YOUR GOAL: Can you lay out everything in the data below, from the line containing "You are a computer-use" down to the end, as a JSON list of strings with one string per line? Skip blank lines and leave the pictures out.

(Items from a dataset)
+-------+
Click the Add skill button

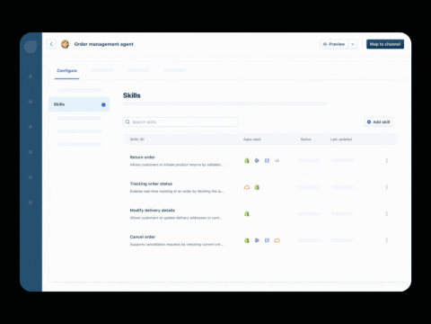(379, 122)
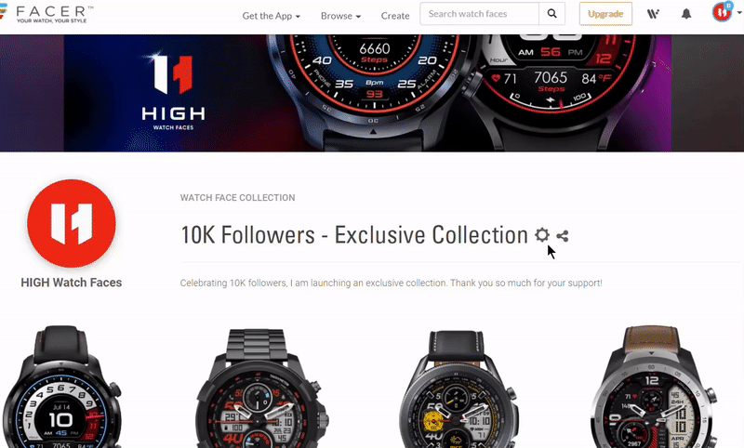Open collection settings gear icon
Viewport: 744px width, 448px height.
542,235
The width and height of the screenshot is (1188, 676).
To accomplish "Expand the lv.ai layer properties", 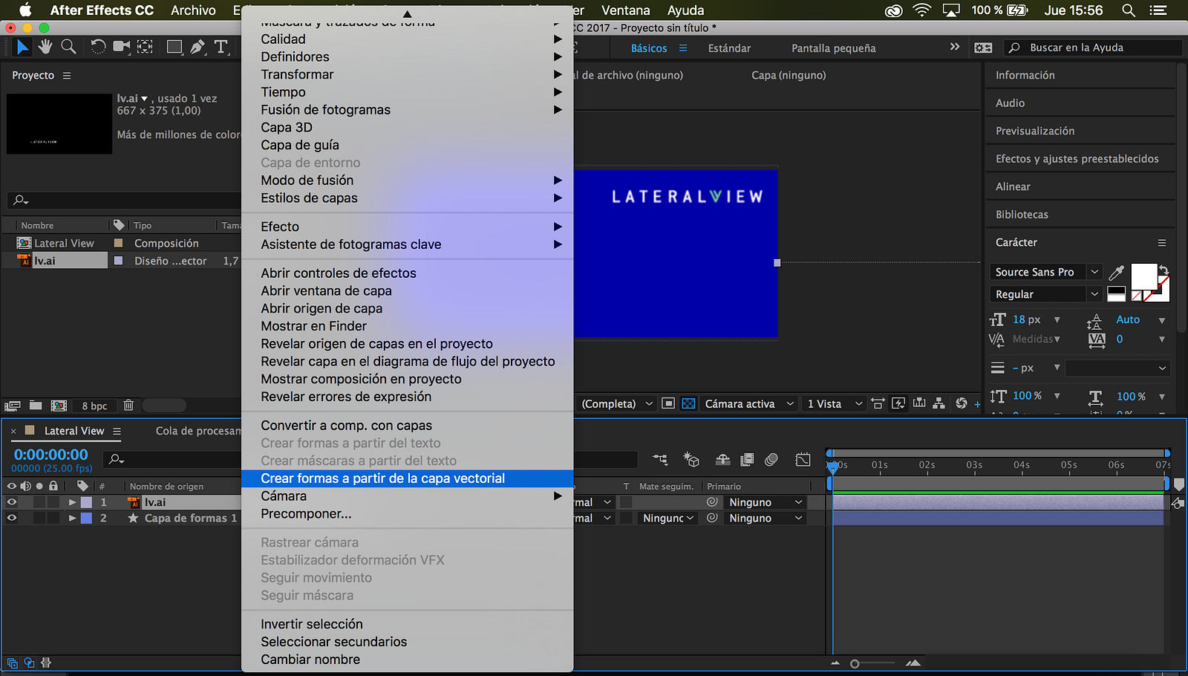I will 72,502.
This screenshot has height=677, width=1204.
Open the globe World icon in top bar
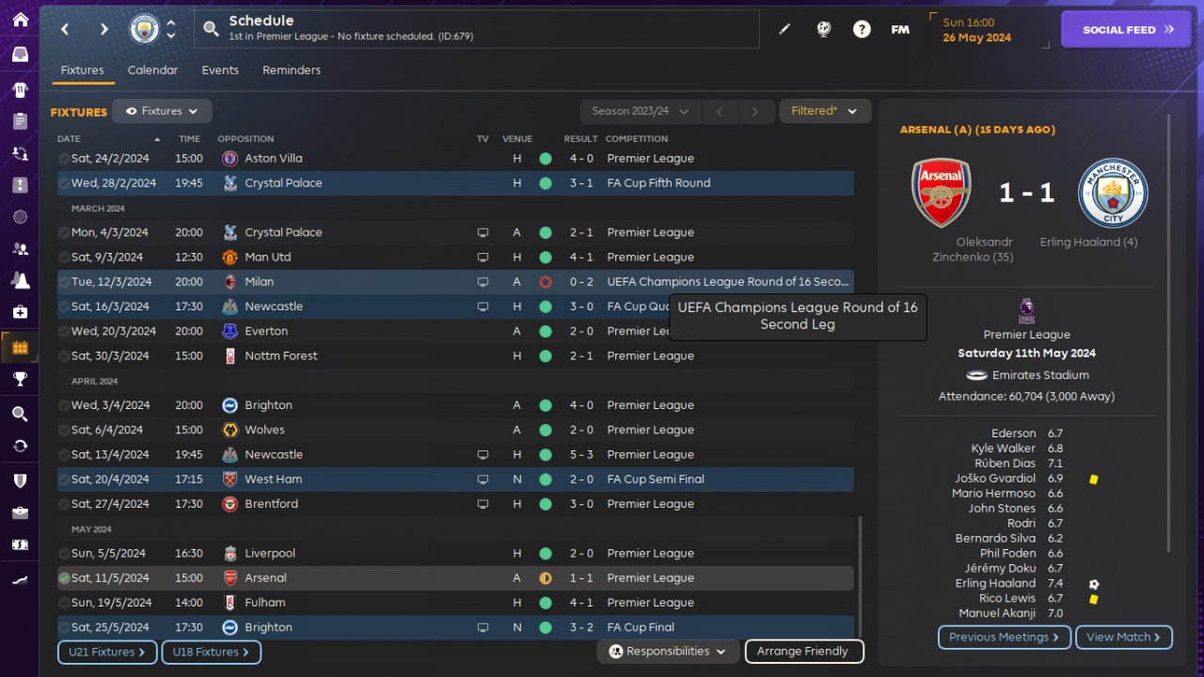click(823, 29)
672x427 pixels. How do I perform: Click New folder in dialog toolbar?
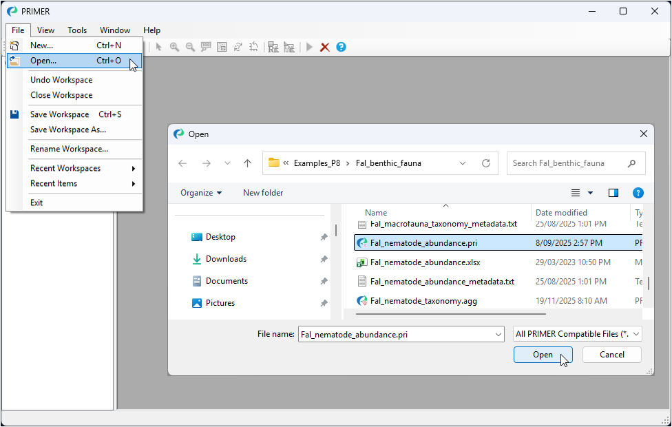[263, 193]
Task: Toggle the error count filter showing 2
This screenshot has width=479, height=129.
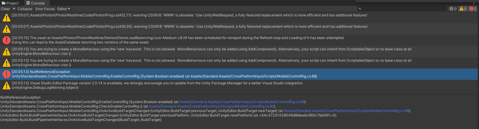Action: click(473, 9)
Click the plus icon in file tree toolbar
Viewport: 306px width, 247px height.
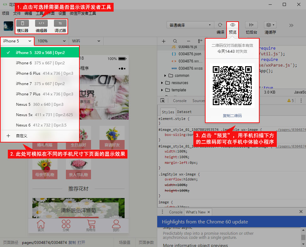[164, 41]
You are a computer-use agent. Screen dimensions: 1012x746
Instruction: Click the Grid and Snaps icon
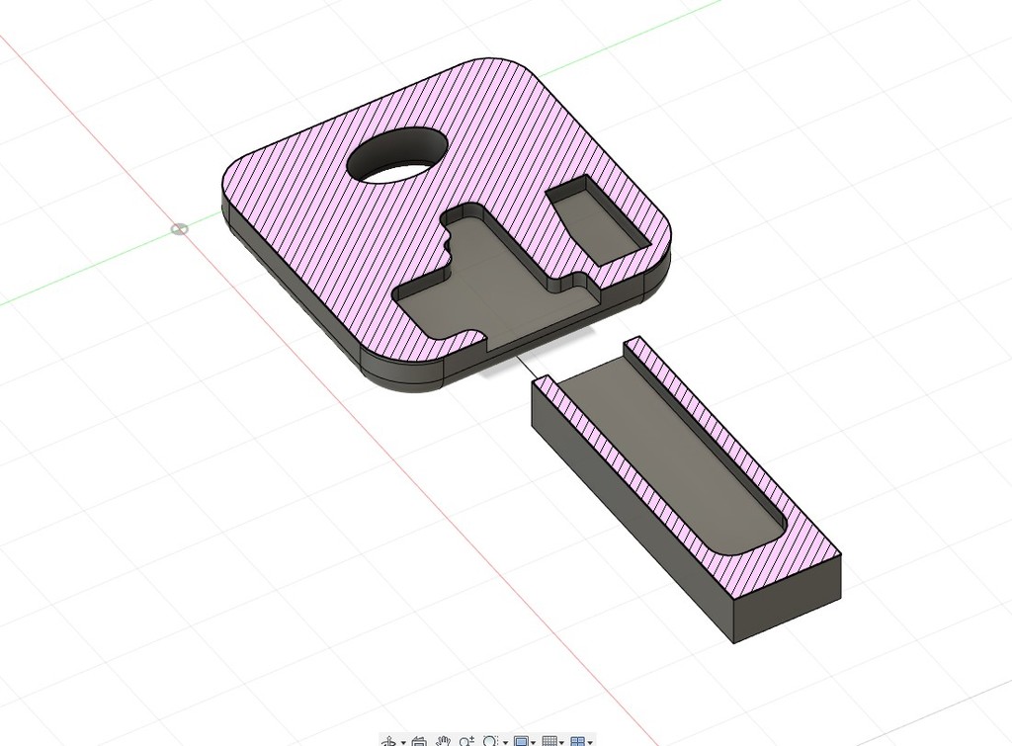click(550, 738)
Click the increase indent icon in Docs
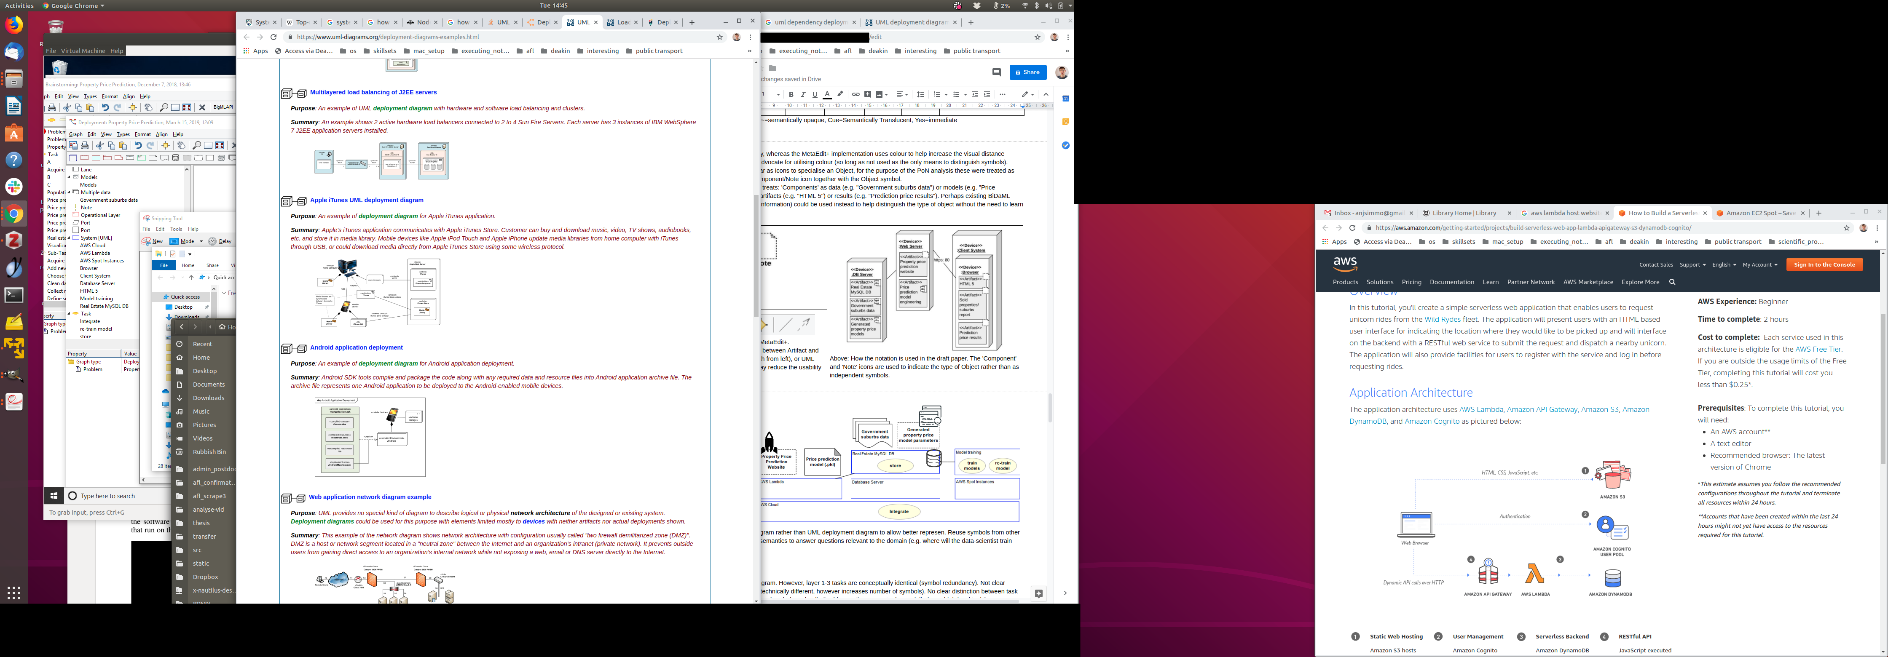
+-------+
SOLUTION:
[
  "You are a computer-use agent. Screen dimensions: 1012x746",
  "Instruction: Click the Grid and Snaps icon",
  "click(550, 738)",
  "Click the increase indent icon in Docs"
]